Problem description => Copy every line of the material below word for word.
#### Supplied records ####
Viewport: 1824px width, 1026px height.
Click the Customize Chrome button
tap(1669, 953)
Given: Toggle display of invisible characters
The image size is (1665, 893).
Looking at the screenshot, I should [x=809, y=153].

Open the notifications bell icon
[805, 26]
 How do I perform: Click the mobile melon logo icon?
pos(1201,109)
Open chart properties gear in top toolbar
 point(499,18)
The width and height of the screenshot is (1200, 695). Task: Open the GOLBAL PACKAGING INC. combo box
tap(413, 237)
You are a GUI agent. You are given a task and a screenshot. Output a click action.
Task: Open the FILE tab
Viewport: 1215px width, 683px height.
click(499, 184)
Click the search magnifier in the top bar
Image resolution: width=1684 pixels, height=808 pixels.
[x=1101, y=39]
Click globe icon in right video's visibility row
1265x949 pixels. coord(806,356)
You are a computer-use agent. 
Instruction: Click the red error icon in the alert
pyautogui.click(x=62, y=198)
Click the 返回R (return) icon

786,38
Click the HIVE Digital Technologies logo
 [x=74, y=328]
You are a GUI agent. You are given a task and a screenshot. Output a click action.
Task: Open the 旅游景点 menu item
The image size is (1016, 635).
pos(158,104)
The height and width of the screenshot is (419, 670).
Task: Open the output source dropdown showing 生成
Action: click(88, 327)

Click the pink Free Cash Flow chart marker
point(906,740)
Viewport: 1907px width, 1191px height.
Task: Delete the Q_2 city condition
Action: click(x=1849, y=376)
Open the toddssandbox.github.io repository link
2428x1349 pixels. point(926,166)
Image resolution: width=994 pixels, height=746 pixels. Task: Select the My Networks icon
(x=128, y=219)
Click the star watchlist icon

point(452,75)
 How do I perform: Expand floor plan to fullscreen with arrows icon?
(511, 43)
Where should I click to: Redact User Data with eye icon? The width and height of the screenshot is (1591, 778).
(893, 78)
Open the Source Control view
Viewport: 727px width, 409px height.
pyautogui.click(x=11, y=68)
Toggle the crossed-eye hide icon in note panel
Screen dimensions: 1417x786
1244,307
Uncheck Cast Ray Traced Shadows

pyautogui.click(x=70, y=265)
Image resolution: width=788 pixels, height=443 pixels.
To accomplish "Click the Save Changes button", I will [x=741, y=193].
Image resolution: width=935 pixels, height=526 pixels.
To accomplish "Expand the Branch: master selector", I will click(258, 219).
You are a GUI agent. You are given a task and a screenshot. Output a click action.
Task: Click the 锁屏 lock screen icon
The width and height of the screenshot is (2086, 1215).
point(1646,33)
####
Task result =>
Viewport: 1824px width, 1026px height.
Click the Customize Chrome button
tap(1669, 953)
Given: Toggle display of invisible characters
The image size is (1665, 893).
Looking at the screenshot, I should [x=809, y=153].

Open the notifications bell icon
[805, 26]
 How do I perform: Click the mobile melon logo icon?
pos(1201,109)
Open chart properties gear in top toolbar
 point(499,18)
The width and height of the screenshot is (1200, 695). Task: Open the GOLBAL PACKAGING INC. combo box
tap(413, 237)
You are a GUI agent. You are given a task and a screenshot. Output a click action.
Task: Open the FILE tab
Viewport: 1215px width, 683px height.
click(499, 184)
Click the search magnifier in the top bar
Image resolution: width=1684 pixels, height=808 pixels.
[x=1101, y=39]
Click globe icon in right video's visibility row
1265x949 pixels. coord(806,356)
You are a computer-use agent. 
Instruction: Click the red error icon in the alert
pyautogui.click(x=62, y=198)
Click the 返回R (return) icon

786,38
Click the HIVE Digital Technologies logo
 [x=74, y=328]
You are a GUI agent. You are given a task and a screenshot. Output a click action.
Task: Open the 旅游景点 menu item
The image size is (1016, 635).
pos(158,104)
The height and width of the screenshot is (419, 670).
Task: Open the output source dropdown showing 生成
Action: click(88, 327)

Click the pink Free Cash Flow chart marker
point(906,740)
Viewport: 1907px width, 1191px height.
Task: Delete the Q_2 city condition
Action: click(x=1849, y=376)
Open the toddssandbox.github.io repository link
2428x1349 pixels. point(926,166)
Image resolution: width=994 pixels, height=746 pixels. Task: Select the My Networks icon
(x=128, y=219)
Click the star watchlist icon

point(452,75)
 How do I perform: Expand floor plan to fullscreen with arrows icon?
(511, 43)
Where should I click to: Redact User Data with eye icon? The width and height of the screenshot is (1591, 778).
(893, 78)
Open the Source Control view
Viewport: 727px width, 409px height.
pyautogui.click(x=11, y=68)
Toggle the crossed-eye hide icon in note panel
Screen dimensions: 1417x786
1244,307
Uncheck Cast Ray Traced Shadows

pyautogui.click(x=70, y=265)
Image resolution: width=788 pixels, height=443 pixels.
To accomplish "Click the Save Changes button", I will [x=741, y=193].
Image resolution: width=935 pixels, height=526 pixels.
To accomplish "Expand the Branch: master selector", I will click(258, 219).
You are a GUI agent. You are given a task and a screenshot. Output a click action.
Task: Click the 锁屏 lock screen icon
The width and height of the screenshot is (2086, 1215).
point(1646,33)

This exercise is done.